Timothy Kurek: Demonstrating Soul Force
Nearly a month ago, I received an e-copy of The Cross in the Closet, written by Timothy Kurek. In the book, Timothy tells the story of spending a year as a gay man. It sounds like a strange thing for a straight man to do, and indeed it is. But Timothy grew up in an extremely conservative religious world where people who were gay, lesbian, transgendered, or bisexual were openly condemned and ostracized. In order to more fully understand what such rejection felt like, Timothy decided to "come out" with his family, friends, and fellow church members and see not only how they would respond, but also how his entire life would change as a result of that declaration.
I grew up in a similar religious atmosphere to Tim's; in my religious community; homosexuality was taboo in all its forms. I was taught that homosexuality is a choice, and "those people" could choose to be straight, but for some reason they preferred their "perversions." I remember walking and driving through Greenwich Village in Manhattan and being told to "look neither to the right nor to the left, but look straight ahead." (In fact, I heard those words of warning often in my growing up time, but that's fodder for other blog posts...) Those words of warning were an open invitation to me to look in every direction, to stare, to wonder, to question, and eventually to be jealous because "those people" always looked like they were having a great time together. When I was offered the opportunity to read and review a book written by someone from a background so similar to my own on a topic that is not often graciously or lovingly spoken of or written about in the Christian community, I gladly accepted the offer.
Early in his year-long adventure, Timothy discovered a "gayborhood" in his home city into which he ventured for work, socialization, friendship, shopping, and eventually discovered a place within himself that welcomed the very same people he condemned earlier in his life. The Pharisee within him fought desperately to keep the hate and condemnation alive, but Timothy fought even harder to keep his heart and mind open to all that he needed to learn and experience during that year. His preconceived notions about the nature of friendship, flirtation, long-term relationships, and love between non-heterosexual people were all shattered. Early on, he shocked himself with his reflexive responses to the men and women around him - his anger, his suspicion, his fear and his hatred arose daily, sometimes hourly. With the passage of time, however, his love grew deep. His heart grew to be more tender. His soul grew in every way, in every dimension.
Soulforce is a gay advocacy group that Timothy encountered on his Christian college campus not long before he decided to carry out the experiment that the book describes. Soul force is what those young men and women displayed when they gently, patiently, lovingly warded off the insults, judgments, and belittling comments that Timothy and his college companions hurled their way.

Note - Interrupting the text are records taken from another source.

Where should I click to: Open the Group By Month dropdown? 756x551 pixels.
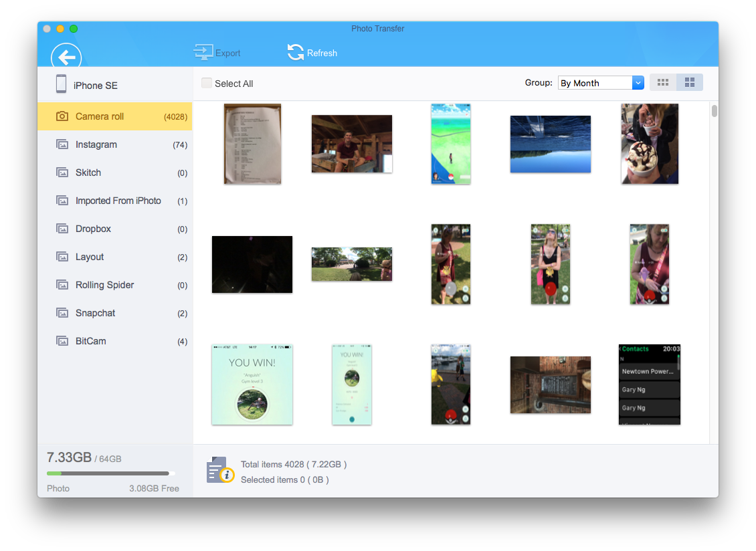click(601, 83)
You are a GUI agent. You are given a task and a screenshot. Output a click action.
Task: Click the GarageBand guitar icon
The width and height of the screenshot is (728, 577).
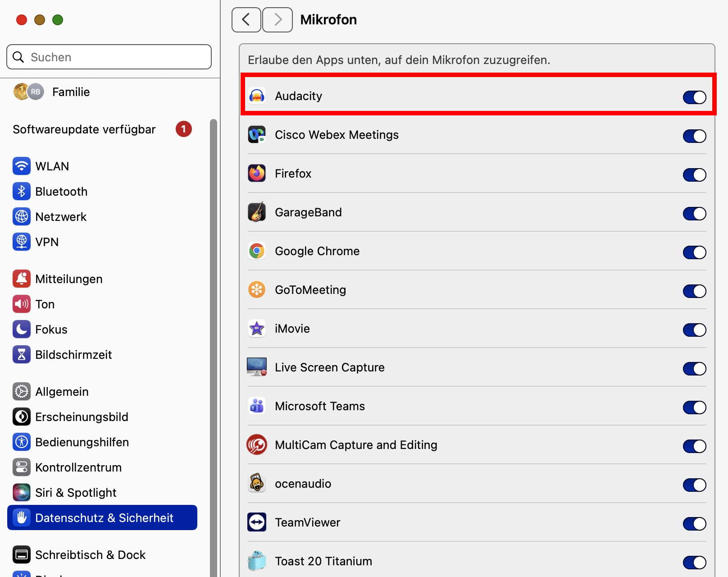click(257, 212)
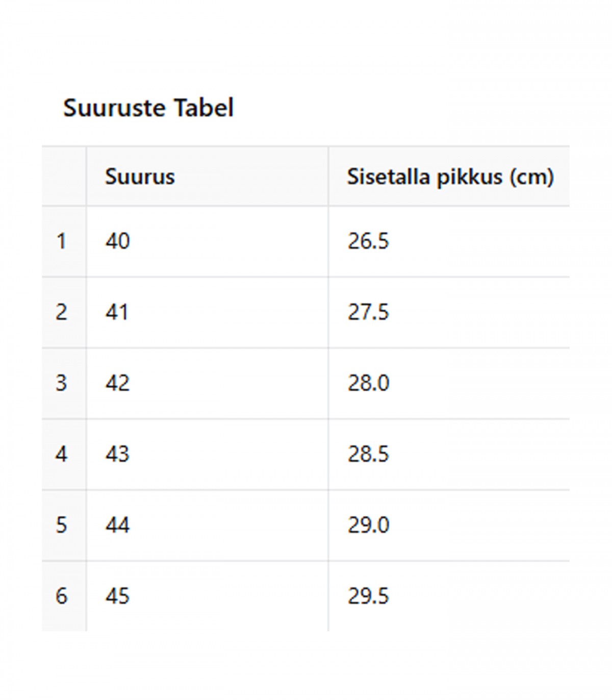Select row number 2
Screen dimensions: 612x700
pyautogui.click(x=64, y=312)
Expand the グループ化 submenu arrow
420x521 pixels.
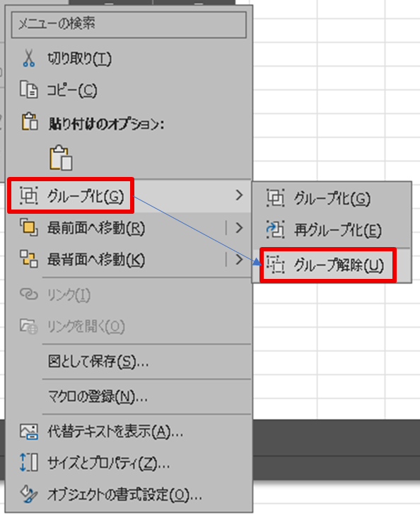coord(240,195)
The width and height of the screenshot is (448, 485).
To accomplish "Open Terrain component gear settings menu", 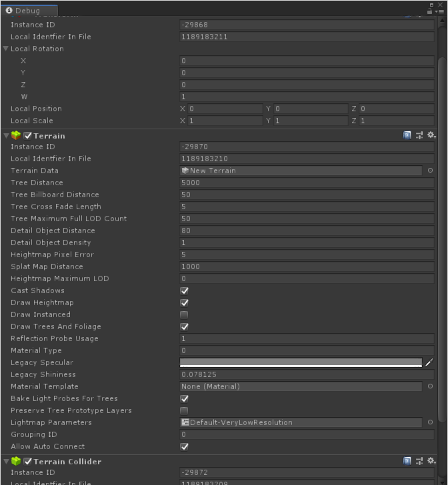I will pyautogui.click(x=431, y=135).
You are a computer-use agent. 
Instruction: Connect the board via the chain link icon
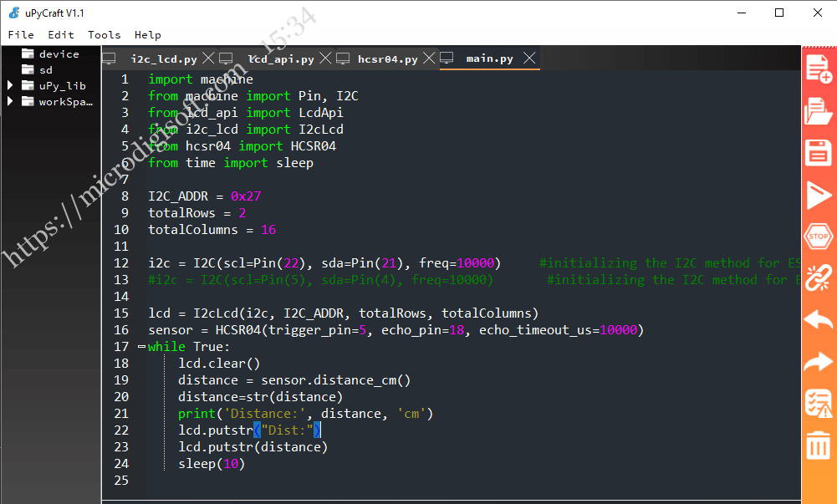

Soulforce welcomed Timothy with grace and forgiveness when he joined their ranks for marches and demonstrations during his year of being "out." Soul force is what empowered Tim to listen to and be changed by the stories the protestors told about the danger, the fear, and the hidden lives that many gay people in this country and around the world live with and endure on a daily basis.
And once again, soul force was the means by which Timothy told the truth about who he really is, why he did what he did, and how his heart and mind were transformed during that difficult, love-filled, fearful, lonely, life changing year. Timothy found that the cross he thought he needed to defend from the closet was already firmly established in the closet. He learned that its power to heal, redeem, and restore is not diminished, even there.
I applaud Timothy's courage in taking such a radical step to spend an full year walking in the shoes of people he had hated and feared for so much of his life. I applaud his courage in writing this book, especially at a time when so many in the institutional church have again chosen to reject our brothers and sisters because of their sexual orientation. I hope this book arrives in many bookstores, libraries, churches, and eventually into many homes.
This book will challenge those who think they understand the religious right's view of homosexuality. This book will challenge those who think they understand the effect of the religious right's view of homosexuality on the homosexual community. But most of all, this book will challenge those who call ourselves followers of Christ, the One whose love drove him to the cross for all people, to truly follow Christ, even if that path leads us into "the closet."
Thank you, Timothy, for this powerful and challenging book.
PS. My only criticism of the book is that it needs to be re-edited in order to eliminate many, many spelling errors.